- Nickname: sadat pur
- Sadat Pur extension Location in India
- Coordinates: 28°43′21″N 77°15′47″E﻿ / ﻿28.72238°N 77.26295°E
- Country: India
- State: Delhi
- District: North East Delhi
- Lok Sabha Constituency: North East Delhi
- Vidhan Sabha Constituency: Karawal Nagar

Government
- • MP: Manoj Tiwari

Population (2019)
- • Total: 100,000Above
- Time zone: UTC+5:30 (IST)
- PIN: 110090

= Sadat Pur Gujran =

SadatPur extension is a census town in Biharipur in North East district in the Indian state of Delhi.

==About==
As of 2001 India census, Sadat Pur Gujran had a population of 42,564. Males constitute 55% of the population and females 45%. Sadat Pur Gujran has an average literacy rate of 63%, higher than the national average of 59.5%: male literacy is 72%, and female literacy is 52%. In Sadat Pur Gujran, 20% of the population is under 6 years of age.

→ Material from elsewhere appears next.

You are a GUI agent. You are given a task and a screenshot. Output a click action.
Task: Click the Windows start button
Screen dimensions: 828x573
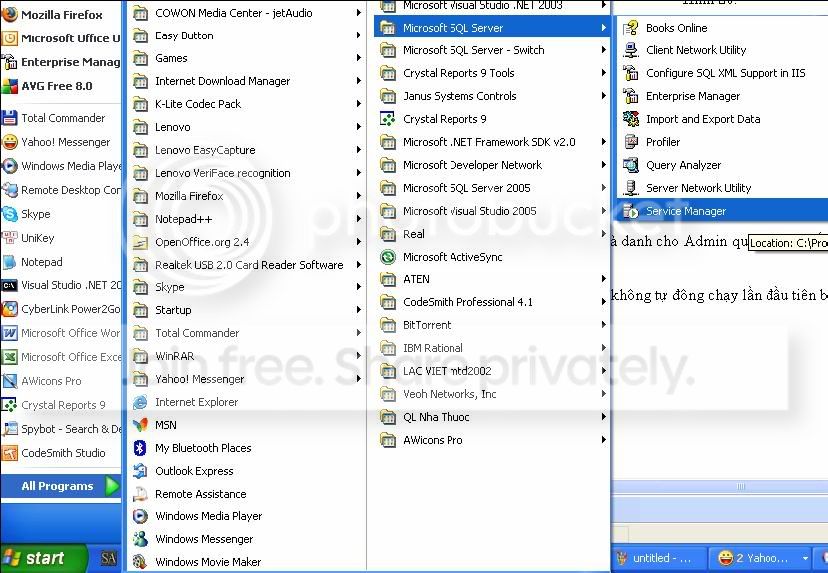43,558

It's one of the sophisticated area of that district. However, the transport system is very poor since last two to three year because of road sewage. Further More upcoming projects such as widening of Main Road, Delhi Metro & Signature bridge makes this area a very attractive investment destination.
Sadat Pur People are mix of Rich & Middle Income. Various Residential Welfare Organization are there for welfare of people.

Sadat Pur Extension is the most sophisticated area of Karawal Nagar Constituency. Also it has many Fitness center, Restaurant, Schools and Farm houses.